Jobs:
1. In the forum thread about sharks and kayak fishing, set down the passage starting with "Our Tassie members" and going on through "a years time.".
2. In the forum thread about sharks and kayak fishing, what did the AKFF member who calculates risk for his job compare the risk of being taken by a shark while kayaking to?
3. Extend the forum thread about sharks and kayak fishing from the point where it stops.

Our Tassie members are also kayaking in GWS territory, and have done for years without incident (?). Maybe the spike in fatalities in WA in the past year has unnerved a few of us?



Berger said:


> A geo survey of gulf waters a few years ago had advanced scanners which showed there was no shortage of really large sharks in St Vincent's. As fishermen, we probably see less than 1% of what's down there. So the point is, the danger is always there, whether you go now, or in a month, or in a years time.
> 
> Your decision to fish should be based on how well you can deal with this ever-present risk.
> 
> A member of AKFF who calculates risk as part of his job came to the conclusion that the risk of being taken by a shark while kayaking is about the same as having a fatal accident while driving a car. This is my assessment also.





Berger said:


> Your decision to fish should be based on how well you can deal with this ever-present risk.


If Kikid hadn't seen that shark he would have gone out, as would most of us. There are sharks everywhere, with many bull sharks (whalers and known to have been responsible for many attacks and fatalaties) travelling up rivers by 50 km into almost fresh water. So you are never really 'safe', unless you are in a freshwater river/dam/lake.

If we knew how many are under us, and treated it as a considerable risk, then none of us would ever kayak fish again.

trev


----------



## Squidley (May 8, 2010)

Berger said:


> member of AKFF who calculates risk as part of his job came to the conclusion that the risk of being taken by a shark while kayaking is about the same as having a fatal accident while driving a car. This is my assessment also.

Supplied information:
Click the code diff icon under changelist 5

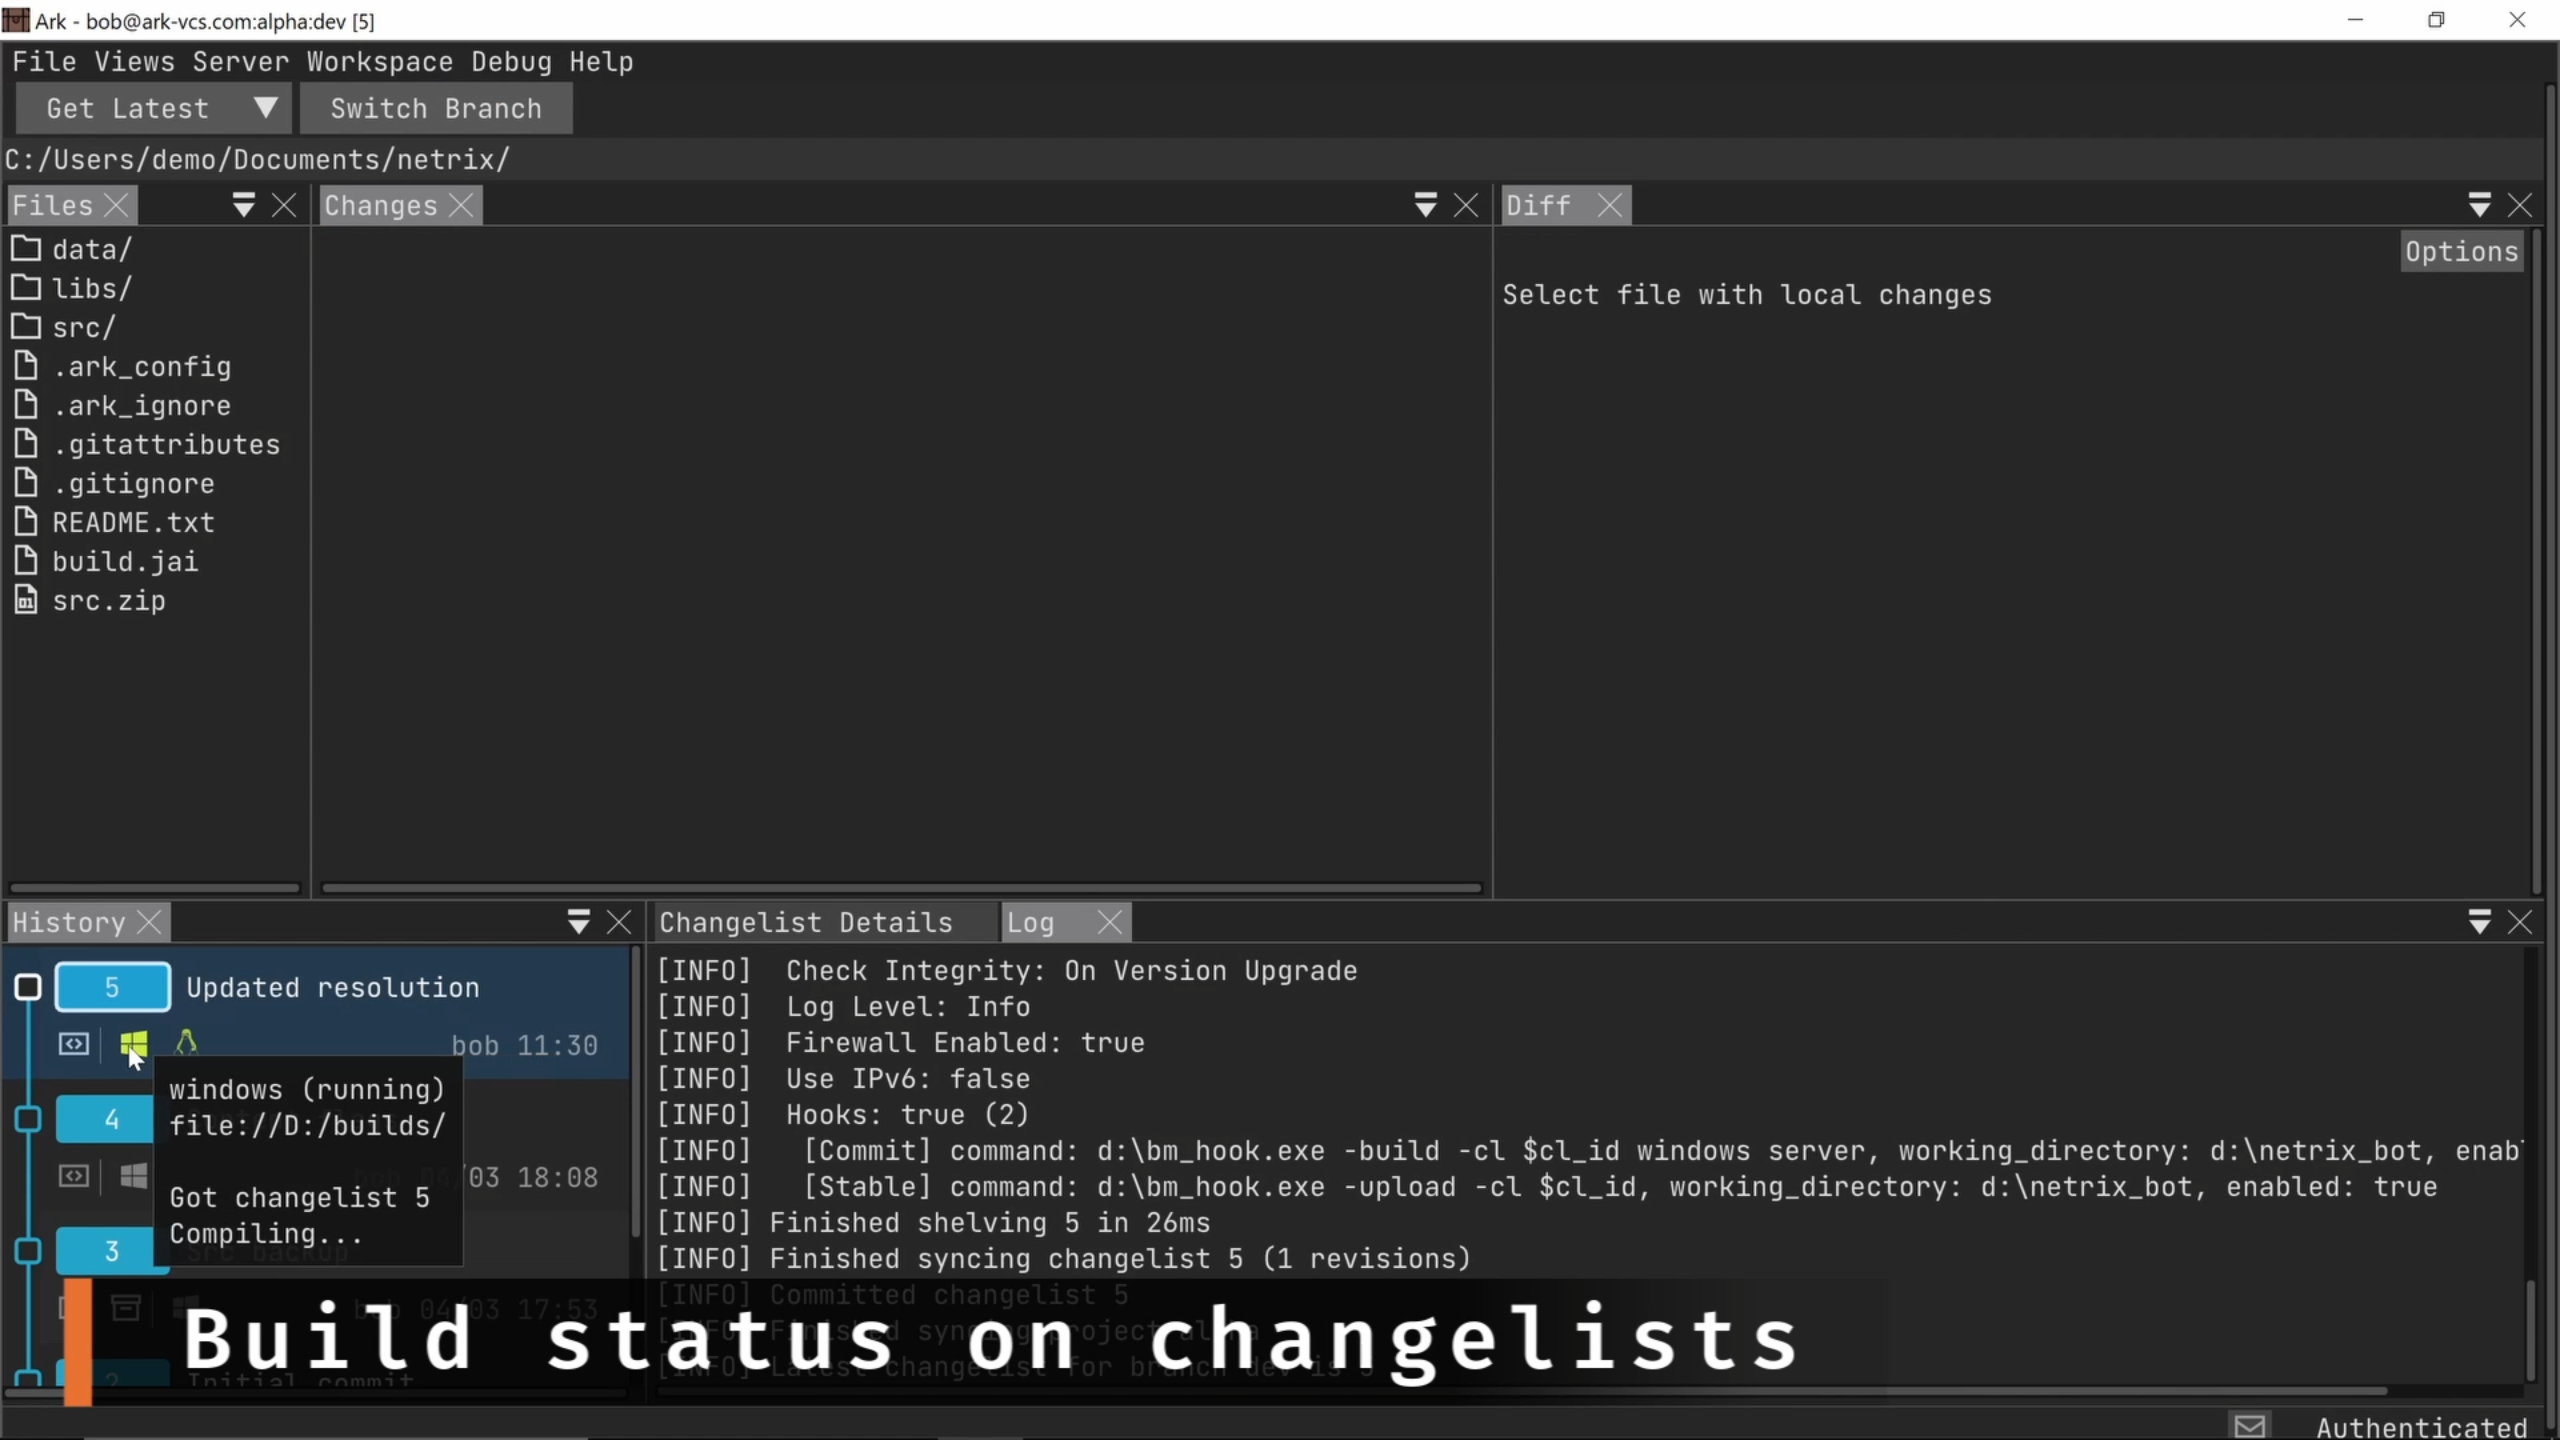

Final results:
1.
Our Tassie members are also kayaking in GWS territory, and have done for years without incident (?). Maybe the spike in fatalities in WA in the past year has unnerved a few of us?



Berger said:


> A geo survey of gulf waters a few years ago had advanced scanners which showed there was no shortage of really large sharks in St Vincent's. As fishermen, we probably see less than 1% of what's down there. So the point is, the danger is always there, whether you go now, or in a month, or in a years time.

2. Having a fatal accident while driving a car.

3.
It figures that driving and yakking are both a bit riskier on KI on account of the wildlife 
I think I'd go but reconsider berleying.


----------



## Rockster (Sep 7, 2007)

This is one dilemma which most of us kayakers would consider at various times. I would say that it is the one you can't see which could be the problem ie the one which has made up its mind and going to charge shark shield or not. As Emufingers mentioned a bit by a charging shark is not going to be a good outcome. If sharks worked out that all they had to do was bump that bit of plastic and nudge out the occupant, then we are all in deep doo doo. This would not be a thing you would want to see http://dpti.sa.gov.au/ondeck/news?443. Its hard to keep a low profile in a kayak when your shorts are filling rapidly!!! Kikid, waiting may be the best option.
Cheers
Bob


----------



## Squidley (May 8, 2010)




----------



## kikid (Dec 8, 2008)

Squidley said:


> I like the first bit, not thrilled about the second!!


----------



## fisher (Aug 30, 2005)

I reckon go for it! Take your camera - if things go well, you'll be famous. If things don't go quite so well, you'll still be famous! No brainer. :lol:


----------



## Breambo (Apr 19, 2006)

As long as you dont get eaten on the drive to launch or hit by a bus while your on the water you should right.


----------



## Mobynick (Jul 10, 2012)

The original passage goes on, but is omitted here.